Now, when you (@Micah Sweet) say that play should not revolve around the PCs, I take you to mean that play should not play out in the fashion I've just described, and that if the GM has made a decision about what is in the tower (spellbooks, letters, whatever) then that's that. The players can learn about what the GM has decided is there; and the players can choose which "there" to poke around in; but the GM will not author fiction about what is there in response to the players' evinced concerns for their PCs.
Yes. A neutral GM doesn't change anything in response to which characters are in the field, because doing so violates that neutrality. It's on the players to try to follow up on their characters' concerns (and on the GM to allow table time for such to be done). It's not on the GM to shoehorn concerns of any specific character(s) into an adventure that in theory is waiting there for any adventurers who happen across it (only in this case, it's the PCs who did).
The sort of play that I have described in the previous paragraph is what I regard as a railroad. (Again, I repeat this caveat: if essentially we're playing a wargame, like Isle of Dread or White Plume Mountain, then the whole logic of things is different, and the characters are just player pawns. That's not a railroad, but it's not really a game with characters at all in any meaningful sense.
I'd like to raise an objecton to the bolded bit, as a) it's entirely possible to play those modules while running characters with well-defined goals, personalities, quirks, flaws, dreams, drama, and all the rest; and b) as phrased, this comes across as more than a little dismissive.
 

That STILL assumes that the GM will go along! In, say, Dungeon World, that's not an assumption we have to make! If I'm GMing it correctly, and Pemerton's Dark Elf character wants to search Evard's Tower for spell books to help his assistant, then its really not the GM's place to put something else in the way. I mean, GM fiction can't just say "there is no such tower", the GM should establish its existence. Say if the character Spouts Lore about the location of this tower, after establishing a genuine reason to want to find it, then the lore probably shouldn't be "its on the far side of the continent and rumored to be impossible to reach" unless everyone has concluded that the intent is to run a campaign long story arc!
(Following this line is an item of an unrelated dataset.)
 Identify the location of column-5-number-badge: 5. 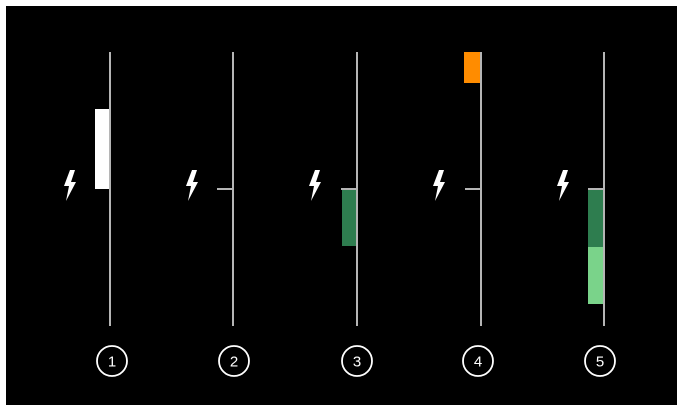
(600, 361).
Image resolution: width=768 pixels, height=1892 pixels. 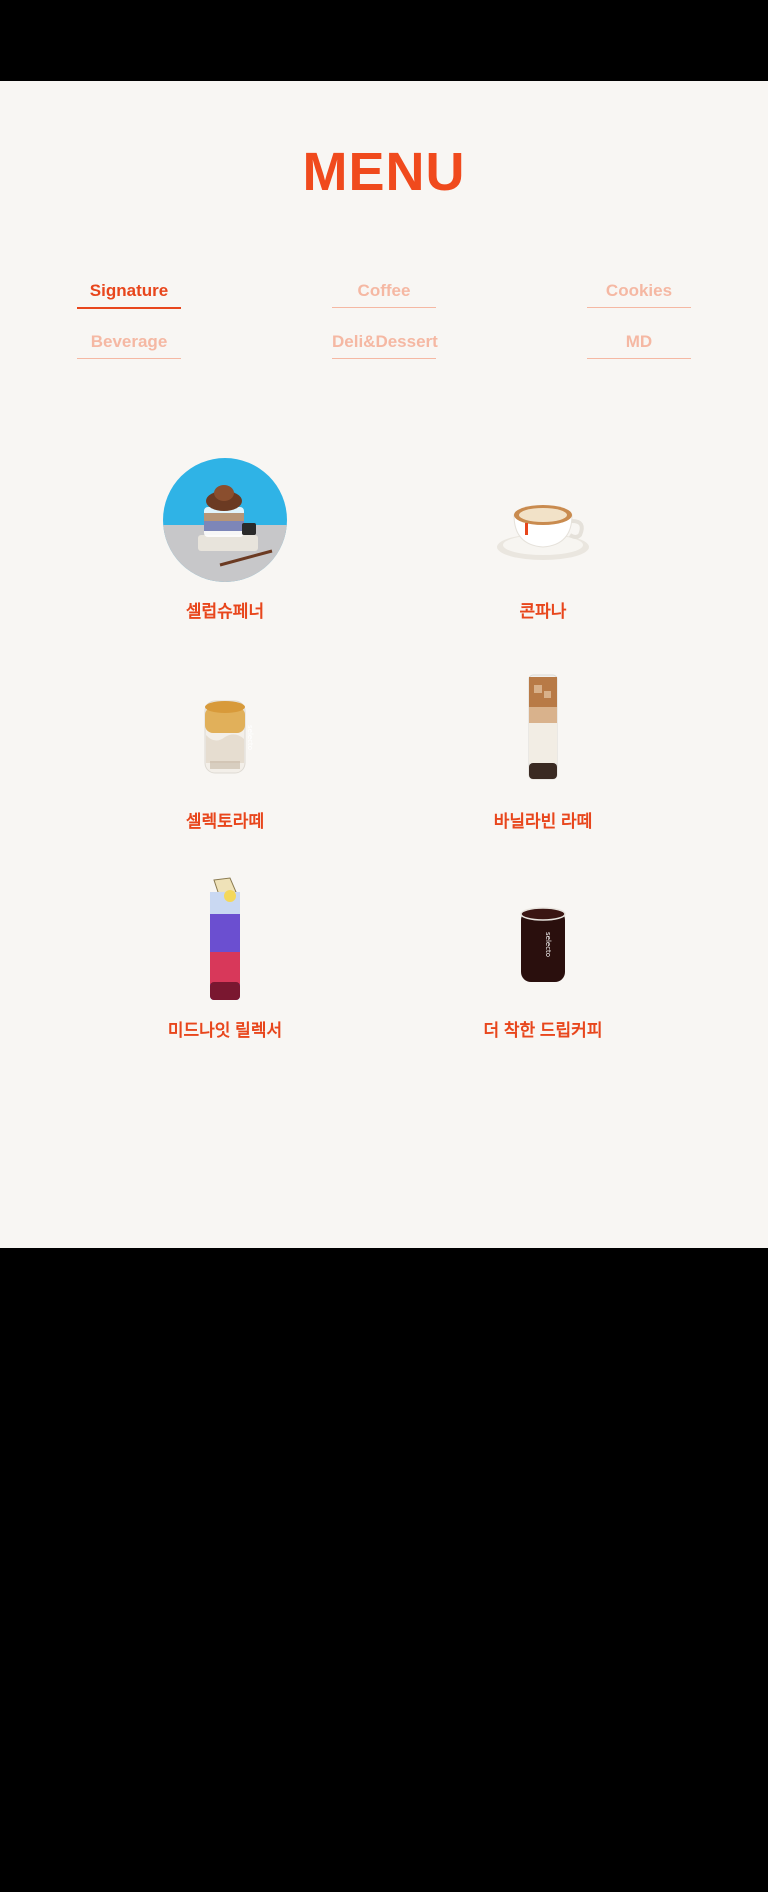 I want to click on menu-item: 바닐라빈 라떼, so click(x=543, y=748).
In DW the logical option is for the GM to ask the character where he thinks the tower is likely to be, or something about Evard, etc. I'm skeptical that most trad GMs are doing this kind of thing as a rule, though I wouldn't want to assume this is true of any specific poster here. Maybe some are!
I understand why it's set up this way, but quite frankly, I don't need or want the rules to protect the players from me.
 

Nah. The meaning of ‘railroad’ as per natural language are “train tracks.” Wait a tick. Are you using ‘railroad’ in some ivory tower jargon way that isn’t how people use and understand it in natural language?
Just keep pushing on with that.
 

This is the railroad. The player has to jump through hoops established by the GM (they have to "do things to find it") in order to get to the play that speaks to their concerns.
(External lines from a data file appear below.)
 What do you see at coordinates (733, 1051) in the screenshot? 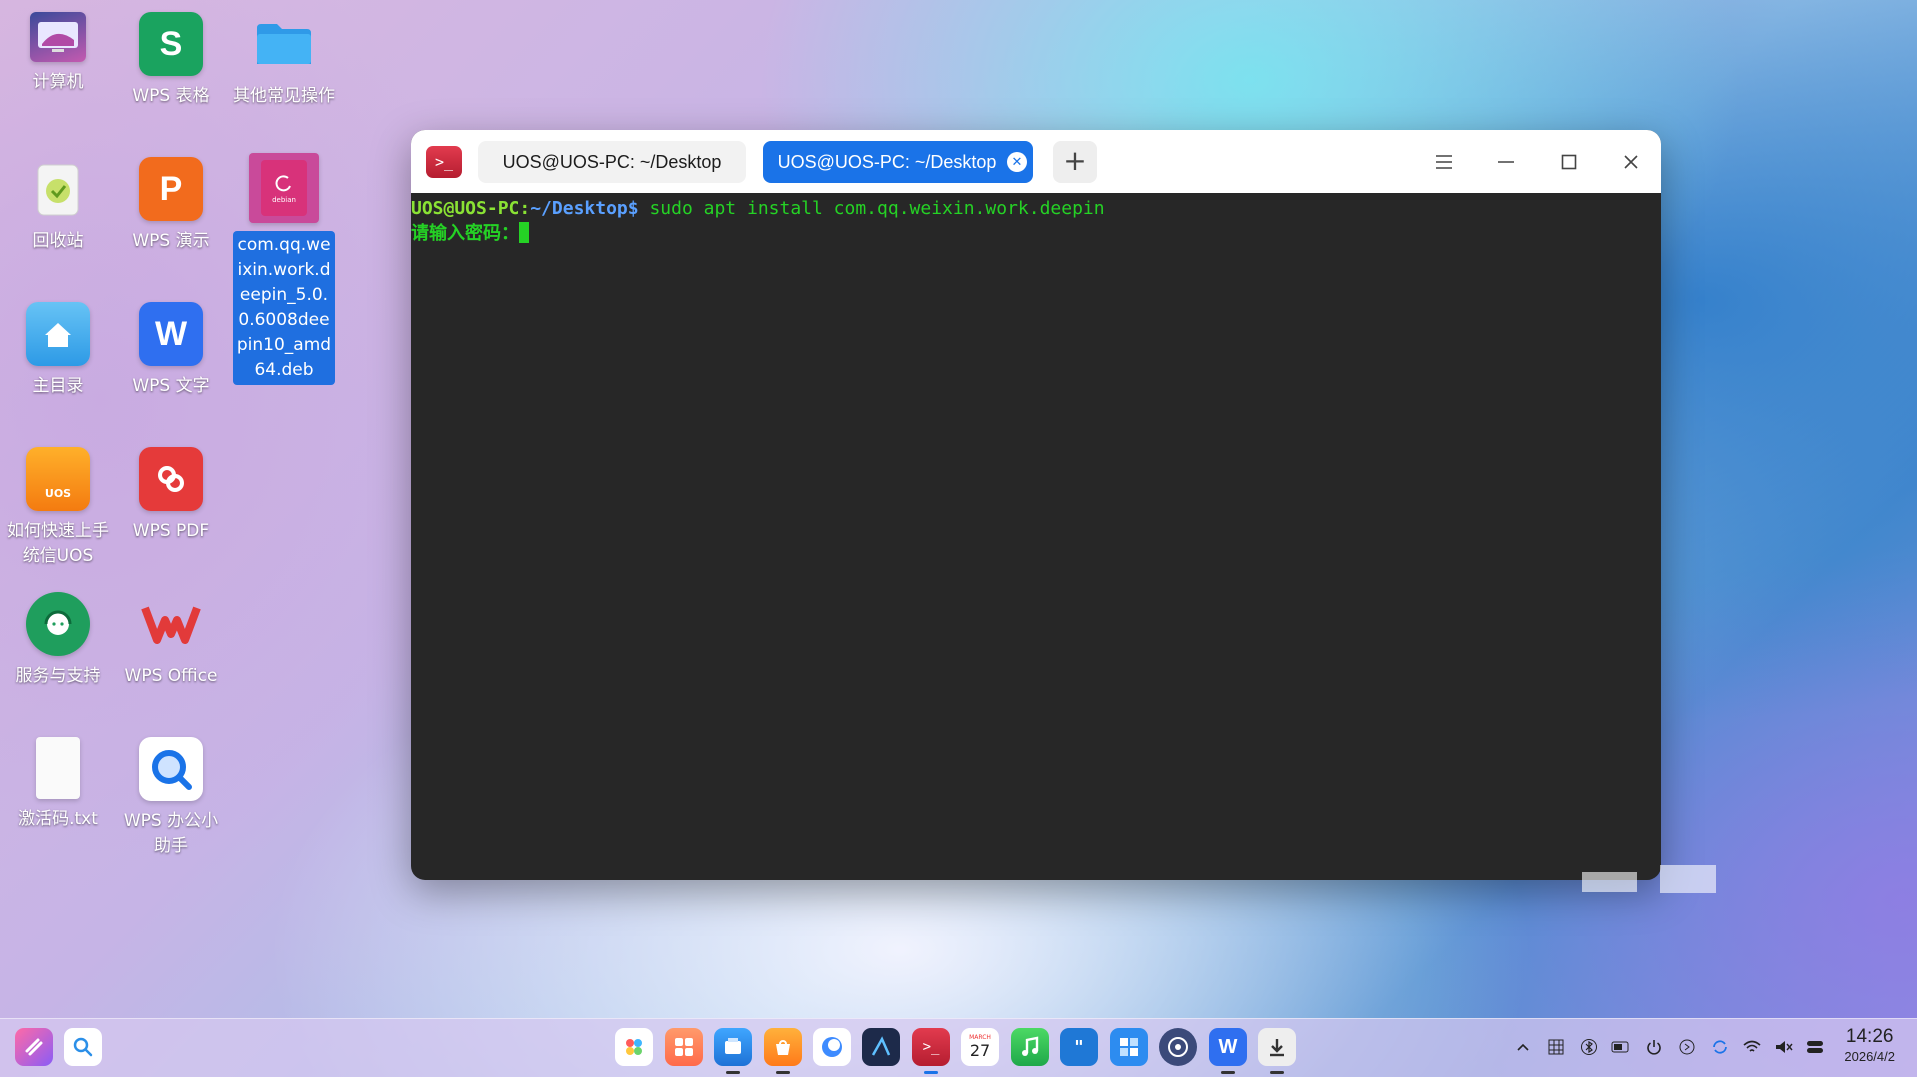
I see `file-manager-icon` at bounding box center [733, 1051].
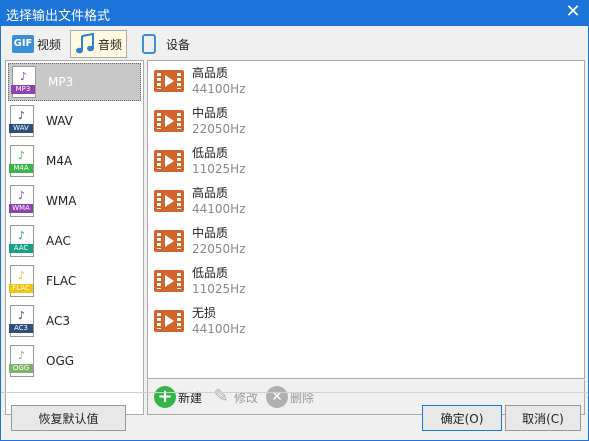 The image size is (589, 441). Describe the element at coordinates (58, 321) in the screenshot. I see `format-name: AC3` at that location.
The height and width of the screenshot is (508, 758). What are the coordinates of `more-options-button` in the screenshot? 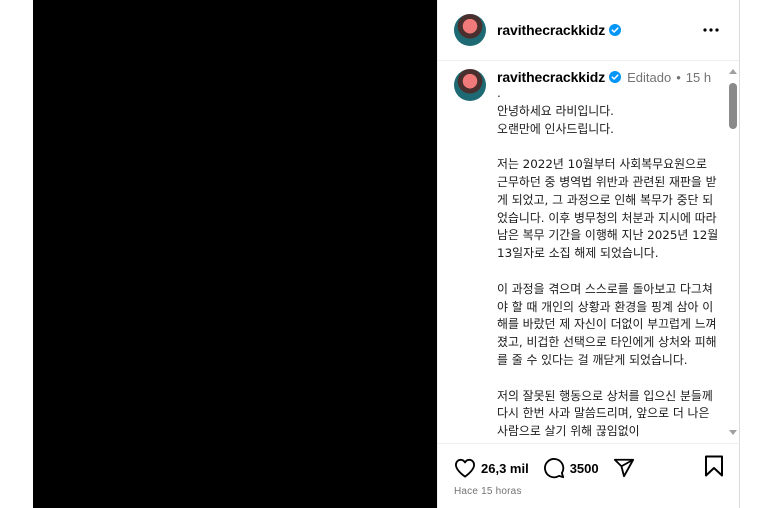 It's located at (711, 30).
In non-railroading play, as I understand it, it is the GM's job to frame scenes that speak directly to those player-authored concerns. This is what be a fan of the characters (a slogan from AW/DW) means. The rulebook for Burning Wheel (my favourite RPG) doesn't use the slogan but similarly has instructions to the GM which explain that it is the GM's job to frame scenes in this fashion.
That's not the definition of railroad or non-railroading play, though.

A railroad is when the DM is denying the players control over what their PCs say and do in the fiction. Denying them choice. Non-railroading play would be when the players do have control over what their PCs say and do in the fiction. Giving the players actual choice.

Framing scenes that speak to player authored concerns is your preference, but it has nothing inherently to do with railroading or non-railroading. I could deny the player control over their PC while still framing the scene in a way that speaks to the player's authored concerns.